Since that tragic day, Cantor Fitzgerald CEO and chairman Howard Lutnick, who lost his brother Gary in the attack, has dedicated his considerable energies to helping the company survive the tragic blow, and to make good on the pledge he had made just a few days after the attack.
In a televised interview with CNN’s Larry King on September 19, 2001, Lutnick confessed: “I lost everybody in the company… I don’t have any money to pay their salaries.” In that same interview, Lutnick went on to say that while paychecks had been stopped, he would distribute 25 percent of the firm’s profits for the next five years among the families of employees who died in the attack. He also committed to paying for ten years of healthcare for them.
In 2006, Howard Lutnick, on behalf of Cantor Fitzgerald completed the first stage of the company’s promise, having paid a total of $180 million to the bereaved families.
Since then, Cantor Fitzgerald and their affiliate BGC Partners, who operate from more than 60 offices in 20 countries, continue to donate to the relief fund. In 2013, the two companies raised a total of $12 million on “charity day, ” and have succeeded in raising a total of $101 million to fund the foundation.

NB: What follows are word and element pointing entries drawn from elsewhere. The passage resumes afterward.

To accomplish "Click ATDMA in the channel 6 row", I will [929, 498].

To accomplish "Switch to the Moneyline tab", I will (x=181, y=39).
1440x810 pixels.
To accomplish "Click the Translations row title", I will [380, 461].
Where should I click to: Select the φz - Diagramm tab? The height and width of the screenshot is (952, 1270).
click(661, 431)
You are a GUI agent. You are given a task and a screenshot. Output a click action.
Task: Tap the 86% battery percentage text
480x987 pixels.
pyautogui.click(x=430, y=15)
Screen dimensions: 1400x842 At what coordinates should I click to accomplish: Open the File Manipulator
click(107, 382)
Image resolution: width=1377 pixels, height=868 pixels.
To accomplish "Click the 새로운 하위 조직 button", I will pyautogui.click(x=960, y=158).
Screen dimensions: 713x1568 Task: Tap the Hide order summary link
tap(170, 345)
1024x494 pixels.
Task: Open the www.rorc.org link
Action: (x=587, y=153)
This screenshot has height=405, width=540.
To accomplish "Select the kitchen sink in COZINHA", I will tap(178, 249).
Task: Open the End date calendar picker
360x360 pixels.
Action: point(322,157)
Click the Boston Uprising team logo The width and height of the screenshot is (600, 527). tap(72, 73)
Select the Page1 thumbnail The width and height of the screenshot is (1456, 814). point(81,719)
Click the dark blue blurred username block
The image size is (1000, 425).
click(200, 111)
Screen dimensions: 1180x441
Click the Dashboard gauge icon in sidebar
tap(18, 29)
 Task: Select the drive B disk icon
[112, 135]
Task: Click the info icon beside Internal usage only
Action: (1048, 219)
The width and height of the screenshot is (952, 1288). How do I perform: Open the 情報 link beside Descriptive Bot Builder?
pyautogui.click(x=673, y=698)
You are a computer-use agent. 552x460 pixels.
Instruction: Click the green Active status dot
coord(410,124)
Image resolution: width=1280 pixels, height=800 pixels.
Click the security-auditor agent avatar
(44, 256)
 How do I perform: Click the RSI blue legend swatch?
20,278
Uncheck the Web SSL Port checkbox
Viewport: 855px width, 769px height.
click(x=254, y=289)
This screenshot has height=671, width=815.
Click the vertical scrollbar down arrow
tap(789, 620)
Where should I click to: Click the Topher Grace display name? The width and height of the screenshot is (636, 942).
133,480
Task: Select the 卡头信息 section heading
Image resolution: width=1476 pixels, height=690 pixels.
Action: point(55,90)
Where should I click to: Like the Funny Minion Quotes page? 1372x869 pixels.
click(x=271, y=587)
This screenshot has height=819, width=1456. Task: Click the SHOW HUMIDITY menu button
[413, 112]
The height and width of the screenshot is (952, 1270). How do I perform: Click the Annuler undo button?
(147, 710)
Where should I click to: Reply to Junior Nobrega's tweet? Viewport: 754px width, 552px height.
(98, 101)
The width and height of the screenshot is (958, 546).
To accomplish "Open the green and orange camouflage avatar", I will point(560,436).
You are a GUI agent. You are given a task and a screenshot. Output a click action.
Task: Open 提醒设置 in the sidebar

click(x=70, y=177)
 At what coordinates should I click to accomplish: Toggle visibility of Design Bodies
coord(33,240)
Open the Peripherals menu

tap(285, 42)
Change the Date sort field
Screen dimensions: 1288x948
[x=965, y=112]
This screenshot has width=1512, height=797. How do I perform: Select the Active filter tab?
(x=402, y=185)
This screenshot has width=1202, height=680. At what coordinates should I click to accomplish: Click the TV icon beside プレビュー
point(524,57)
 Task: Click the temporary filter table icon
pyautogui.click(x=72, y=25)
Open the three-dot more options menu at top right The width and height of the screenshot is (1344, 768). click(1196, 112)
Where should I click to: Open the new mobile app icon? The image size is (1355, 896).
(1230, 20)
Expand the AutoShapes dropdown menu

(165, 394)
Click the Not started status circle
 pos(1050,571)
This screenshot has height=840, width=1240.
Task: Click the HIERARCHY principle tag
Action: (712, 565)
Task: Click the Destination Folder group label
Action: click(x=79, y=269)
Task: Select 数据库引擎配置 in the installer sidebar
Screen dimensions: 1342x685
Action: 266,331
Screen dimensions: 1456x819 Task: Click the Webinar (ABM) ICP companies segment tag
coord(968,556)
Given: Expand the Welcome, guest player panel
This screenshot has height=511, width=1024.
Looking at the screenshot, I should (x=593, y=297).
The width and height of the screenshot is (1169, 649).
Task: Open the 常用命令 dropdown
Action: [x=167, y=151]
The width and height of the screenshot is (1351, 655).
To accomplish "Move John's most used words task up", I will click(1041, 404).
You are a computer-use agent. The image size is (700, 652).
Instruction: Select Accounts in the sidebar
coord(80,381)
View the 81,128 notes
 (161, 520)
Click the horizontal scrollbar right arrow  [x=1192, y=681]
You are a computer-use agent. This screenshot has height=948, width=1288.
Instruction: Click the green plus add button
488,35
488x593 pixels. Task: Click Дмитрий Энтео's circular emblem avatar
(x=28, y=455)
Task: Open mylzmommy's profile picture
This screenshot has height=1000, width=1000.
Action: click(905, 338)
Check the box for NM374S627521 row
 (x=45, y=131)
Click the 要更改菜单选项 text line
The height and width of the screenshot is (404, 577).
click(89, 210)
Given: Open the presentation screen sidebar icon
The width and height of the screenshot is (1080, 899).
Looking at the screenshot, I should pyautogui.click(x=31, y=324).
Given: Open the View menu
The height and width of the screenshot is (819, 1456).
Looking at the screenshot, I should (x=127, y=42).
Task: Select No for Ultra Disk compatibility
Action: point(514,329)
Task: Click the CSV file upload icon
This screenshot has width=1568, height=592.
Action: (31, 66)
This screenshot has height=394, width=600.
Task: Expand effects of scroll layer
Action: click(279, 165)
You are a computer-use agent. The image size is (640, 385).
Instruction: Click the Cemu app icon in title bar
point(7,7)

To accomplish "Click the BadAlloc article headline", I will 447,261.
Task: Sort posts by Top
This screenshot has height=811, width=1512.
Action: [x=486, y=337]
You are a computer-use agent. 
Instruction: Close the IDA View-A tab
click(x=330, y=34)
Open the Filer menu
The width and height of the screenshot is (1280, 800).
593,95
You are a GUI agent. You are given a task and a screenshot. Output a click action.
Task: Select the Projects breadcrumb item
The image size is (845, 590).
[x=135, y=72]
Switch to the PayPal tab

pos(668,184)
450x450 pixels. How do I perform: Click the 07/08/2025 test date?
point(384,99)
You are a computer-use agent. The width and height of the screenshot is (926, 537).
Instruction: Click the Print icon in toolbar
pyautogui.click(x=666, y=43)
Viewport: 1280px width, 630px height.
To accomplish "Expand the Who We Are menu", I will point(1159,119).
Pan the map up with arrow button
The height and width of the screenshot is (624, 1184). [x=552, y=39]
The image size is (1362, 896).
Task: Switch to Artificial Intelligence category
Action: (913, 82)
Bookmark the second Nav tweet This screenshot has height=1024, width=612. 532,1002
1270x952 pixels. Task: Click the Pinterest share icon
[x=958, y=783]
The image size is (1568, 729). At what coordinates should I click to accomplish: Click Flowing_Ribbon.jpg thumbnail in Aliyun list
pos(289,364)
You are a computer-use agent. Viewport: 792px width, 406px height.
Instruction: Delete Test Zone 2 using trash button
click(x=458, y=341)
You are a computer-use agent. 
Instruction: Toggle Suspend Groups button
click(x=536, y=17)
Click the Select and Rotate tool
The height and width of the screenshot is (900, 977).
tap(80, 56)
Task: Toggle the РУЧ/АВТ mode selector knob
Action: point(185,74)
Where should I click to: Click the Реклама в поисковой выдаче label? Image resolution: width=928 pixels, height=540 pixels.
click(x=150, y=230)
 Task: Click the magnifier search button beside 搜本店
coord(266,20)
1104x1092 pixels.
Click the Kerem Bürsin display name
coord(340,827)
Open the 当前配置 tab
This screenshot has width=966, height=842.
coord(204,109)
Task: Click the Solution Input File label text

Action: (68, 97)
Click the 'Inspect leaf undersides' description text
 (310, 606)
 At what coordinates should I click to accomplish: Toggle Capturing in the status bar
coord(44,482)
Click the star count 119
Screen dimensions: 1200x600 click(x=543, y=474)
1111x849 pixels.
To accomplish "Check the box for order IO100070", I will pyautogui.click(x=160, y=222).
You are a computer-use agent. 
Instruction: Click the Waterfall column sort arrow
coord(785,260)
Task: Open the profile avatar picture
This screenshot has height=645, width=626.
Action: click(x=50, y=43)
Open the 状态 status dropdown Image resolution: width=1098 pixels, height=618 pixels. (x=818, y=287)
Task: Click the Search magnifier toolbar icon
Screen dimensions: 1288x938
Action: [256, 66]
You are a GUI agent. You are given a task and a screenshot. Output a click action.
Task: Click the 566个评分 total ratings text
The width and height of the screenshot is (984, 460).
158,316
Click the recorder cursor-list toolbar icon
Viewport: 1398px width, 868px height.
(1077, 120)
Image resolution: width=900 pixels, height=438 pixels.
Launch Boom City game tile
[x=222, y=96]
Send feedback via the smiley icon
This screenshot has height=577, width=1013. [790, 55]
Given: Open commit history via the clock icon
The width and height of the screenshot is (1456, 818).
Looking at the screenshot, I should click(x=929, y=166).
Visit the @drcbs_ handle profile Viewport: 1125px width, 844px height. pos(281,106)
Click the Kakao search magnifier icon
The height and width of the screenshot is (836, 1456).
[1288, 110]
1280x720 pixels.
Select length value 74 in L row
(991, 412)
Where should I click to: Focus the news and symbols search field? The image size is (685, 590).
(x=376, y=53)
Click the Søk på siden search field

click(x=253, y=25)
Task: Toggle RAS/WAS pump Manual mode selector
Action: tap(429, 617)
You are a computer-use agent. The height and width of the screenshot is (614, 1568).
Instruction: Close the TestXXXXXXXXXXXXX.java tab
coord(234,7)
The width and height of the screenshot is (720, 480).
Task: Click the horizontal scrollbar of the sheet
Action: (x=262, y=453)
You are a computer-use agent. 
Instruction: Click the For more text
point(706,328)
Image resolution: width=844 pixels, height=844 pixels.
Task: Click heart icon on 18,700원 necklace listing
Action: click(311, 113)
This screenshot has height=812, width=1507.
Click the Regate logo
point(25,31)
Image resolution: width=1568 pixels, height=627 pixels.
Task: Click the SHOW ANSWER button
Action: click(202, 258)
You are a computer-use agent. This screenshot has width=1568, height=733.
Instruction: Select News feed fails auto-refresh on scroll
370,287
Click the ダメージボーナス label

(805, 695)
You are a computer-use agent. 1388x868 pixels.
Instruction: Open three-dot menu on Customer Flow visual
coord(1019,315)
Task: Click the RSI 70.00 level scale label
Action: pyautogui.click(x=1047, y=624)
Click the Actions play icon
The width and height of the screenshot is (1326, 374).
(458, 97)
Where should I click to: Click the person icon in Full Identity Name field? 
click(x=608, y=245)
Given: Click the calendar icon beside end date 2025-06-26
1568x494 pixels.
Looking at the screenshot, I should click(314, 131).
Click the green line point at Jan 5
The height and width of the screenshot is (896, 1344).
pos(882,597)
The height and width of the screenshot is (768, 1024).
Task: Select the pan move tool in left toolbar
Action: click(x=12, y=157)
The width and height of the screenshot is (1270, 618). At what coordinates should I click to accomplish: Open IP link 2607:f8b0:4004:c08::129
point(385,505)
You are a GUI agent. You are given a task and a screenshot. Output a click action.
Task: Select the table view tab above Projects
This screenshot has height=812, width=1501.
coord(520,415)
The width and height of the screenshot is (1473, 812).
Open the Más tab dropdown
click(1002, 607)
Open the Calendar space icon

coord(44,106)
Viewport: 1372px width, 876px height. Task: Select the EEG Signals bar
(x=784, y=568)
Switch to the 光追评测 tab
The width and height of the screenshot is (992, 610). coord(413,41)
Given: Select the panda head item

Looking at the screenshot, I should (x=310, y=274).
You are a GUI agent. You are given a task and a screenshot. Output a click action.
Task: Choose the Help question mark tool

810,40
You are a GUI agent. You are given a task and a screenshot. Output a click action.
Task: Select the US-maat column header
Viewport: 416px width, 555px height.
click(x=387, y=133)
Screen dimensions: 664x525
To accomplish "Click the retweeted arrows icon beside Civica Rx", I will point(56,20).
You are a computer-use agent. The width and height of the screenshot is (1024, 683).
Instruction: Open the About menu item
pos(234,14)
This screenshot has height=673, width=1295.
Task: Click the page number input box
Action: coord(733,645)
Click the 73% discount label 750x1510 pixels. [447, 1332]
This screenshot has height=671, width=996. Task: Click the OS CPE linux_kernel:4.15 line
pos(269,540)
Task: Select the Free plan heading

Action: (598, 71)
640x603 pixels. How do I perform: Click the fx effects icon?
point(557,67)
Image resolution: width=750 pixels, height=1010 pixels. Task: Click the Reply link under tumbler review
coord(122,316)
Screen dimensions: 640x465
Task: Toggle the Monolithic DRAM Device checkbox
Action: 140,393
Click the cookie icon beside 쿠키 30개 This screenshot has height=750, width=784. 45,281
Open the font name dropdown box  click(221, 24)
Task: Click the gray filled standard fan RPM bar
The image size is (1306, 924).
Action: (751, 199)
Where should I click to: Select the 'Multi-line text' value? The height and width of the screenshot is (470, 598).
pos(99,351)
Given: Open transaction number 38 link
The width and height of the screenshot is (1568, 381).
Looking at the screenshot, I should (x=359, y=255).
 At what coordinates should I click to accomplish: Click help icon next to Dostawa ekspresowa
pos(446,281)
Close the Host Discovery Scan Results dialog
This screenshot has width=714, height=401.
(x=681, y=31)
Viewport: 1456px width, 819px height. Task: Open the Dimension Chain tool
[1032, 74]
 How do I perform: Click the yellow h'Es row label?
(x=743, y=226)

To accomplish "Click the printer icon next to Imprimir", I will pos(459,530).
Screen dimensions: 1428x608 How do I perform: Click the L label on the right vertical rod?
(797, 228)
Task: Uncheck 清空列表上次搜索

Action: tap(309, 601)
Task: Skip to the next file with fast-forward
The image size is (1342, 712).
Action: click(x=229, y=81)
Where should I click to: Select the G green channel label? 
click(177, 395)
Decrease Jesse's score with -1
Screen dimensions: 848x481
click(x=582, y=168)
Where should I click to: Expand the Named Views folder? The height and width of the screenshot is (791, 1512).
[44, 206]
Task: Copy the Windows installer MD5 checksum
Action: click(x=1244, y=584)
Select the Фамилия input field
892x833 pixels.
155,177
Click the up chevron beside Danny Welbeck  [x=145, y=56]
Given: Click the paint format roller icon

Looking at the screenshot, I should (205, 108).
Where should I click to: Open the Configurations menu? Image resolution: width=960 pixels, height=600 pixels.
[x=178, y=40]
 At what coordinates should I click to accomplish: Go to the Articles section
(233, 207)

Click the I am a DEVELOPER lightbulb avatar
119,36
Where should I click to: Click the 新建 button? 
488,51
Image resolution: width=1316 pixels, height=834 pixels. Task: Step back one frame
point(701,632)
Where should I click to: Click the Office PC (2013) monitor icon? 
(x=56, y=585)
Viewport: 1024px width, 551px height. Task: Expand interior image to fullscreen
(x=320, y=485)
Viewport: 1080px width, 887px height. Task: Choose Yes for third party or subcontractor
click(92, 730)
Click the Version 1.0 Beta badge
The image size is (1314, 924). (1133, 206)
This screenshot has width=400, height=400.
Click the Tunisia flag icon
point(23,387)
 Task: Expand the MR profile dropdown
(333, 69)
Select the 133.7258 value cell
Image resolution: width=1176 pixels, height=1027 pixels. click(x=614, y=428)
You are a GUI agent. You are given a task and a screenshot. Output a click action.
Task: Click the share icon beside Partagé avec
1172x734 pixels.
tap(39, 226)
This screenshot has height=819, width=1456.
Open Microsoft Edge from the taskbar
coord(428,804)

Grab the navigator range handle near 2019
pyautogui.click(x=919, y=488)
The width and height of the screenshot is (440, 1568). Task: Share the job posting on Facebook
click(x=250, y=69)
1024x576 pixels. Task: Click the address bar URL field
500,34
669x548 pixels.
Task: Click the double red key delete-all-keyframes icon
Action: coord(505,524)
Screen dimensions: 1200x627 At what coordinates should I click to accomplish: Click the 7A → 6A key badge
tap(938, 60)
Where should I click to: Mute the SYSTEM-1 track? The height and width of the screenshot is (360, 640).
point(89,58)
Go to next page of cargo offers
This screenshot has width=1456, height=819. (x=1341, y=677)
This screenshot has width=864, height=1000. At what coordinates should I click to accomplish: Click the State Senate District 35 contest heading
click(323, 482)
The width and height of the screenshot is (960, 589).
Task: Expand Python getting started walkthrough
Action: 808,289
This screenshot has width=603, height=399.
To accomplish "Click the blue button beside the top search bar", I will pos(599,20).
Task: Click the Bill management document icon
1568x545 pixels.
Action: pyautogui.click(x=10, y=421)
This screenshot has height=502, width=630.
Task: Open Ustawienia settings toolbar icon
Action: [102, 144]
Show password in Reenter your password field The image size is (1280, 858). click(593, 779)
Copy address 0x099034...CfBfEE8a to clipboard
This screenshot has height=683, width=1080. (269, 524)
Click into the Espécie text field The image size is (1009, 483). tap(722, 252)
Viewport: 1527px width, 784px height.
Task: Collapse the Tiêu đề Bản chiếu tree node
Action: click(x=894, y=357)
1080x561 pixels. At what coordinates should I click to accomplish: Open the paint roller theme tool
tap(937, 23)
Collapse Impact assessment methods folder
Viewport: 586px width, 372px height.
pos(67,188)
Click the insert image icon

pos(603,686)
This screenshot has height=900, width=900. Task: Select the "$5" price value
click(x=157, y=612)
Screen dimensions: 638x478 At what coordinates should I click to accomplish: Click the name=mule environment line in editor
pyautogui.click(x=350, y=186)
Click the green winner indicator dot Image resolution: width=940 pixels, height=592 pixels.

In recent years, running the fund has been gradually transferred to Edie Lutnick , Howard’s sister, who had relinquished her promising career as a labor attorney to play her part in helping to run the Cantor Fitzgerald Relief Fund. Since she began her involvement, Edie Lutnick reportedly has never cut back on her efforts to provide whatever aid necessary and possible for the families of those whose lives were cut so tragically short.
Each year, Edie Lutnick supervises the organization of the Cantor Fitzgerald annual private memorial service, and in addition continues to be involved hands-on basis on in every issue affecting the families.
In a recent interview Ms. Lutnick remarked that she had never been given or accepted an opportunity to not be reactive, referring to the fund’s support not only for 9/11 families, but also for victims of Superstorm Sandy, which ravaged the East Coast of America in 2012, and other large-scale emergencies.
According to Lee Ielpi, co-founder of the 9/11 Tribute Center, who lost his son, a firefighter, in the attack, said: “My gut feeling is if it wasn’t for Edie and her ability to speak from the heart, the World Trade Center site might not be as powerful as it is today.”